When you sit down to watch a movie like Interview with the Vampire, you realize almost immediately that they really don’t make them like they used to. The movie, which is now available to stream on Hulu, is a gothic horror movie about how sad it is to be a vampire, and it’s appearance on Hulu is perfectly timed for the Halloween season.

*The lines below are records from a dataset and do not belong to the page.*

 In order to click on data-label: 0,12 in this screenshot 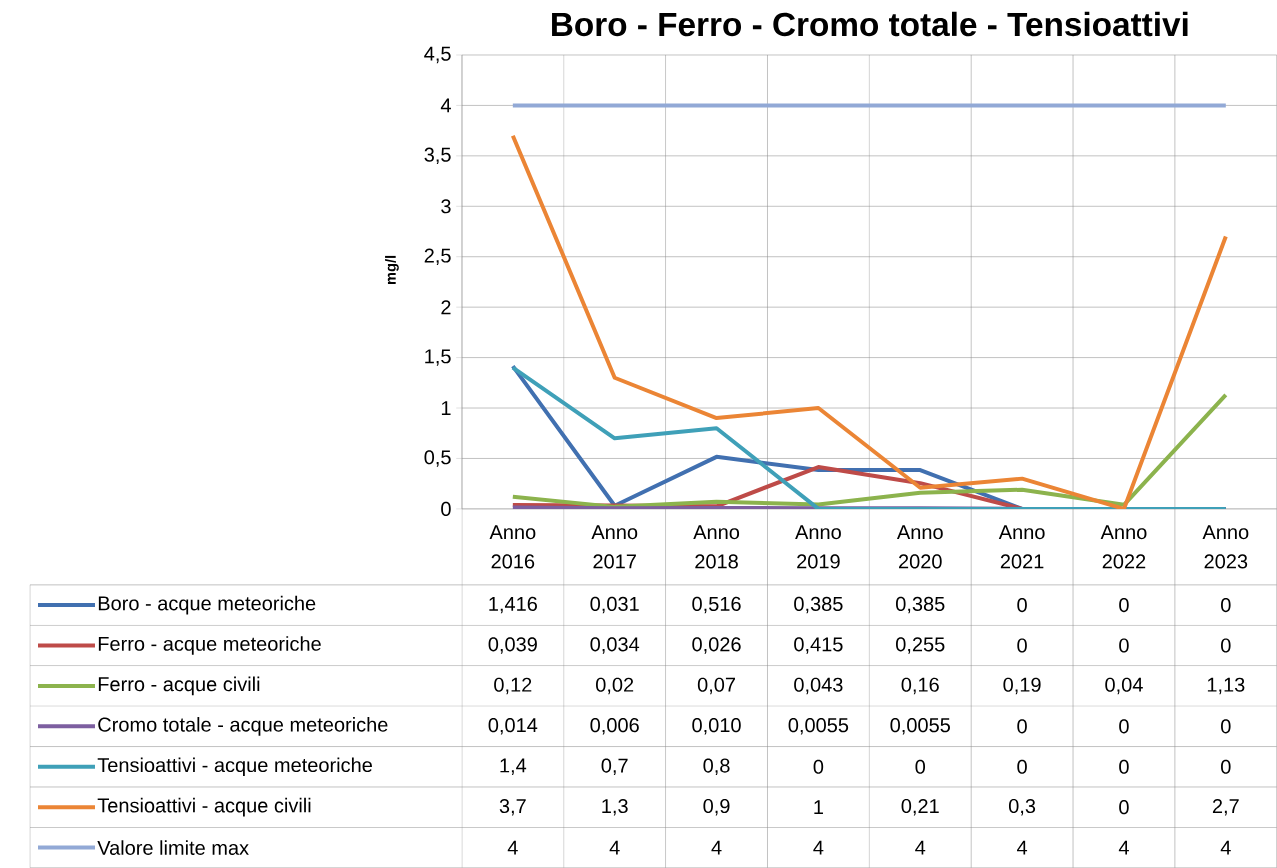, I will do `click(513, 686)`.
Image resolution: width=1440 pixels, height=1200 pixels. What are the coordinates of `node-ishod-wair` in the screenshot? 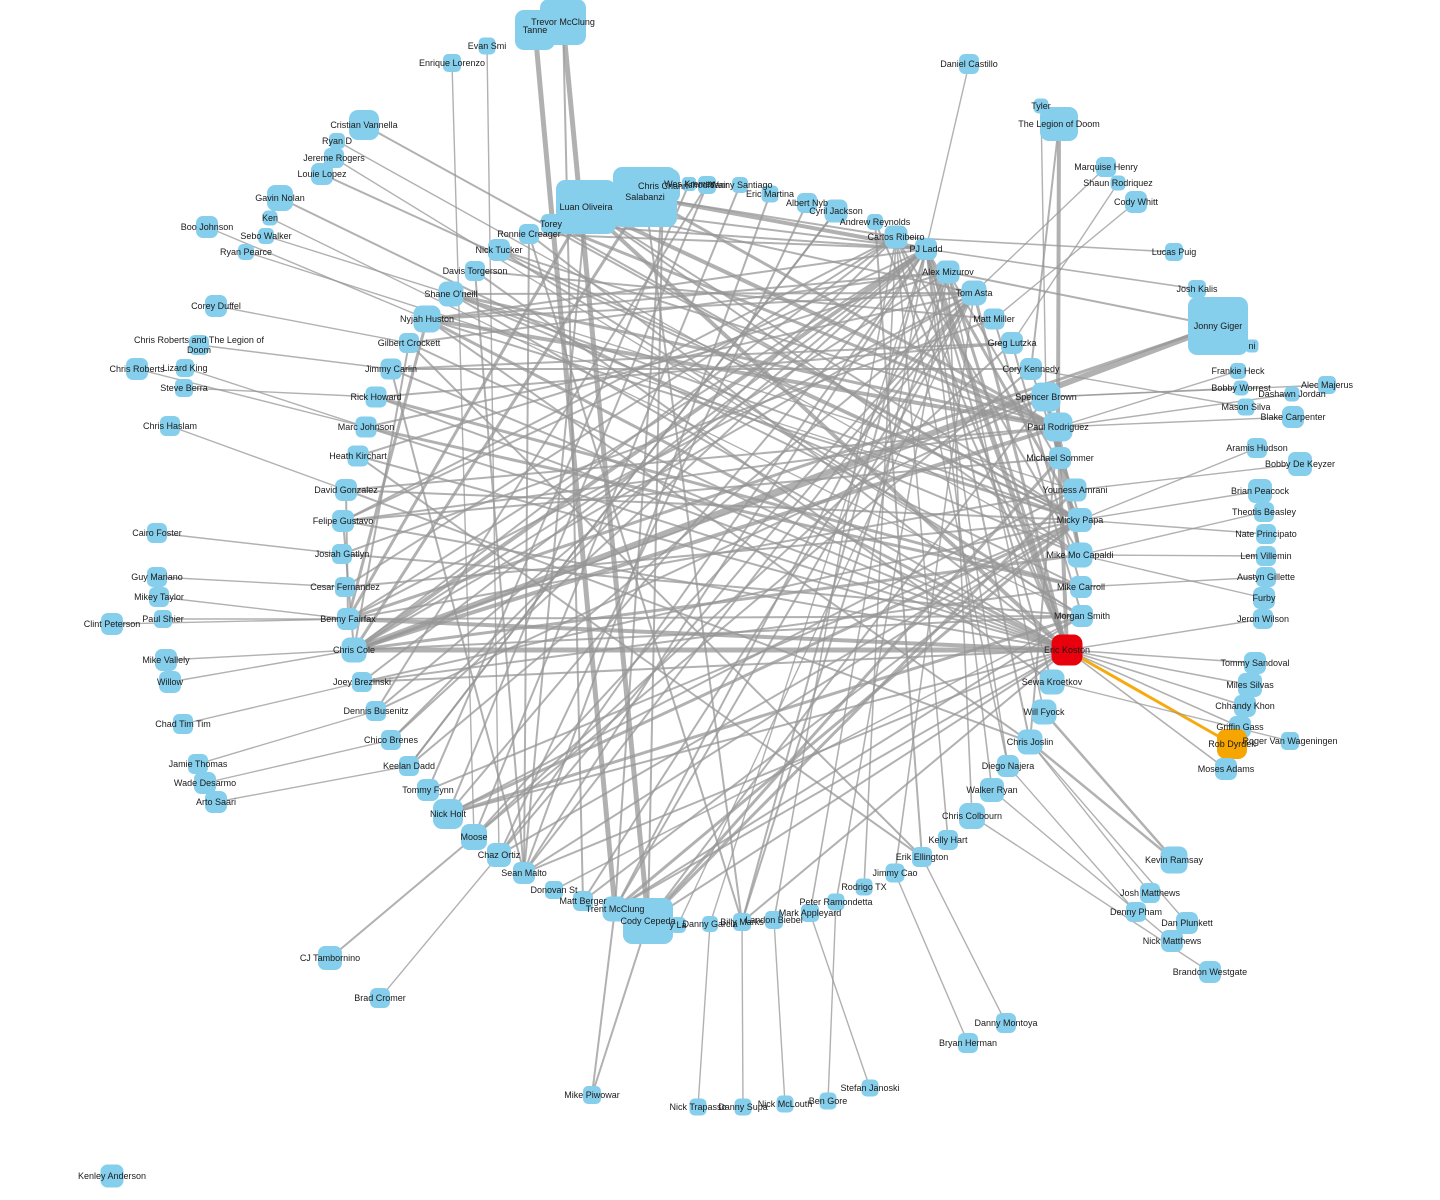 It's located at (707, 185).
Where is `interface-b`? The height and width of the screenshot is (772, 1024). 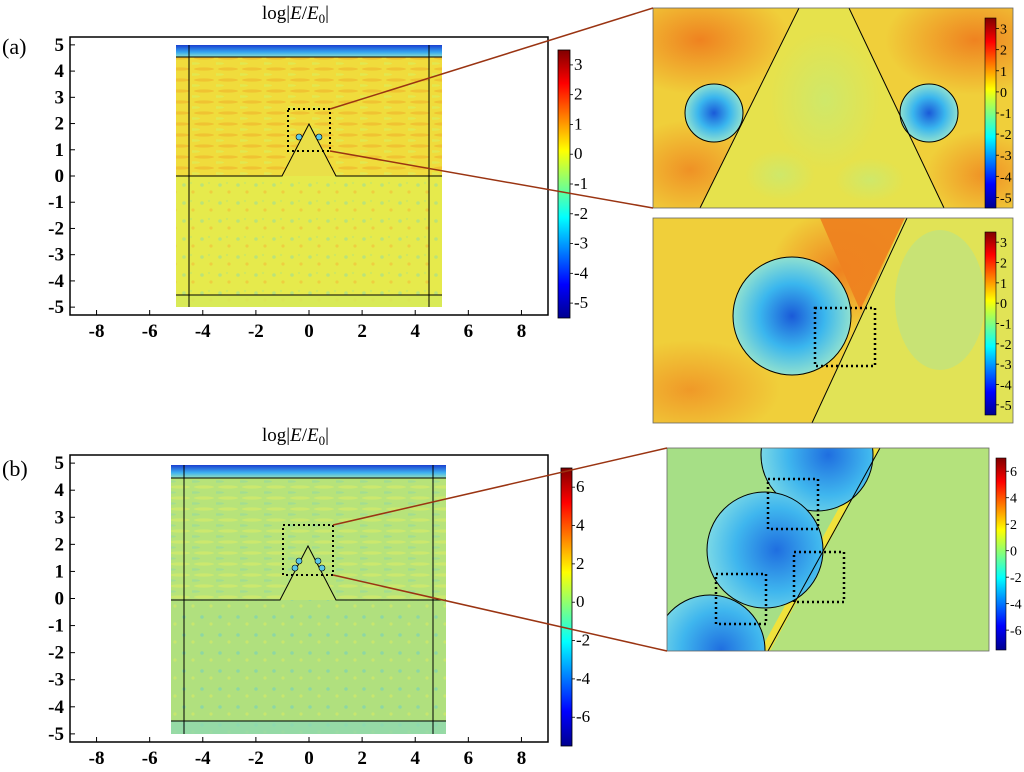
interface-b is located at coordinates (308, 572).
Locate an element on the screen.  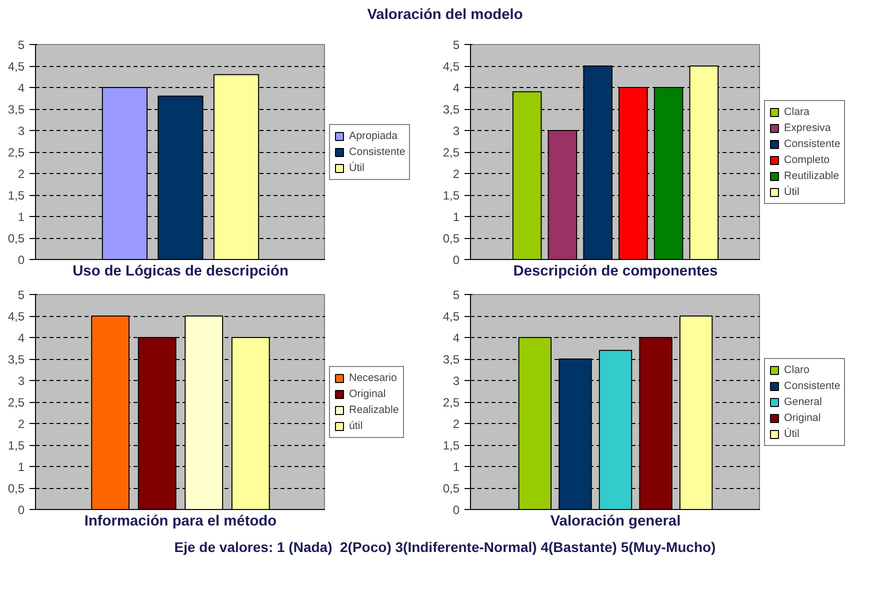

Interview with the Vampire is not an incredibly scary movie, but it definitely evokes fall in a couple of crucial ways. Now that it’s available to stream, here are three reasons you should check it out:
It features an all-star cast
Most of Interview with the Vampire focuses on the story of Brad Pitt’s Louis, a vampire who sees his life as a curse, and spends his days wandering the Earth trying to find happiness. Along the way, Louis encounters Tom Cruise’s Lestat, a mentor figure and sociopathic vampire who loves the thrill of the hunt. Lestat remains one of Cruise’s best and most deeply unhinged performances.
In addition to a standout supporting turn from Cruise, though, the movie also features great work from a young, but effervescent Kirsten Dunst, as well as Antonio Banderas, Christian Slater, and Thandiwe Newton. It’s a great cast that also screams 1990s.
It’s filled with lush sets
Because much of Interview with the Vampire is a period piece, the movie also features some incredible sets, especially in its earliest sequences set in New Orleans. The movie spares no expense as it unveils its secret world of vampires, and these sets are the kind of thing that you rarely see in Hollywood movies today.
There’s also plenty of on-location shooting, another important reminder that there’s often no substitute for how things actually look in the real world. Louis may inhabit a world that is entirely unfamiliar to the humans he hunts, but Interview with the Vampire makes his world look and feel like the real one.
It has possibly unintentional queer undertones
One of the great joys of this movie, which many were aware of at the time and has only become more apparent in recent years, is the homoeroticism laced through it. The seductive power of becoming a vampire is almost always communicated as happening from man to man, and Lestat, in particular, seems like someone who is in love with Louis and is overcompensating.
Really, though, Louis seems to have a mutual attraction with basically every male character in the movie, and it’s unclear whether that was something the filmmakers understood or not. Regardless, it makes for some genuinely gripping, tense scenes, particularly between this movie’s many male characters.